I was really very well impressed by the small size of ionic apps. It's in the order of ~3MB which is great.

But the startup times are somewhat big. I'm talking, for the simplest of applications a startup time of ~5.5 seconds in ionic 2 (the beta) vs ~2 seconds in React Native in Android.

For me, that detail has a significant impact in usability.

Any plans to work on those startup times?

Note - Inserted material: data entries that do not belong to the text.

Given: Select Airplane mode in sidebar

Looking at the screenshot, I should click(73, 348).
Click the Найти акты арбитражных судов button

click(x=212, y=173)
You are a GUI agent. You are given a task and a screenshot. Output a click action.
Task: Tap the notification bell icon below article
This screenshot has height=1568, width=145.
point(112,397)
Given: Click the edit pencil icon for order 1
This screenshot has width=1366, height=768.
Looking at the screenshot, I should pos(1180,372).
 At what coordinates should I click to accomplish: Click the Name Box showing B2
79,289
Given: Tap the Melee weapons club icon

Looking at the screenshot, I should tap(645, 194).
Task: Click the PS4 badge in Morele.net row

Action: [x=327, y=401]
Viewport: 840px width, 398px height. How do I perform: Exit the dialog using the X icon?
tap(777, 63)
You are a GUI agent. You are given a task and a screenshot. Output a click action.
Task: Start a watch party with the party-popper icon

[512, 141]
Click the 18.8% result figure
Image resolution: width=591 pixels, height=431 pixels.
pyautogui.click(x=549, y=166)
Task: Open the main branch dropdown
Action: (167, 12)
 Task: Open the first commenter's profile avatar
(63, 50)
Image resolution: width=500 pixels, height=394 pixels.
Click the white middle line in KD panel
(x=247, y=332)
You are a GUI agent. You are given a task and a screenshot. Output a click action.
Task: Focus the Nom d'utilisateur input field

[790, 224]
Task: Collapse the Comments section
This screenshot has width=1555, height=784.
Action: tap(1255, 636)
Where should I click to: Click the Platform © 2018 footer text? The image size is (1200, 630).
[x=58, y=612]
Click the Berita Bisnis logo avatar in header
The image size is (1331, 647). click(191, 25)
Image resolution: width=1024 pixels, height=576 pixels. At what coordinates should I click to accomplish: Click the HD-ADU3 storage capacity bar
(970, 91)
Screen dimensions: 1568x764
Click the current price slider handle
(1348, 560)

Disclosure: I also work at Ionic

So start up time is something that we are very focused on at the moment. Especially on the PWA side of things, TTI (time to interactive) is exceedingly important to ensure a good user experience. We are working on a few things at the moment but most likely the first one to hit is gonna be code splitting. So with code splitting, instead of shipping just one big bundle you will be shipping smaller bundles that are lazy loaded based on routes. This means that when the app first loads only the first bundle for the first view in your app will have to be loaded, parsed etc and then the other bundles will be lazy loaded. With this setup the browser (or webview) will never have to parse and load a huge bundle all in once, it will instead only have to deal with smaller bundles. This should give a pretty big improvement as parsing javascript is slow in every browser. From my testing on a moto g each MB of JavaScript in an ideal situation takes about 2 seconds to be parsed, so reducing the amount of JavaScript the browser has to deal with is a very fast way to get better load times.

Well, these are good news. Any timeline to expect the results from this to be suitable to apply in production?
The timeline on this stuff is asap haha (:
Well unfortunately ionic2 is super slow to develop.. Ionic1 is nice in the beginning, but if your app grows, you're simply waiting and waiting. This is a problem with all javascript frameworks.. just 'watch' a directory for changes and restart, recompile everything
This isn't that big an issue if you set your JS build pipeline up properly with modern tools. Webpack can chunk your built files and will only rebuild the ones it needs to upon change. Combine that with hot module reloading and things are snappier than they've been in a long time.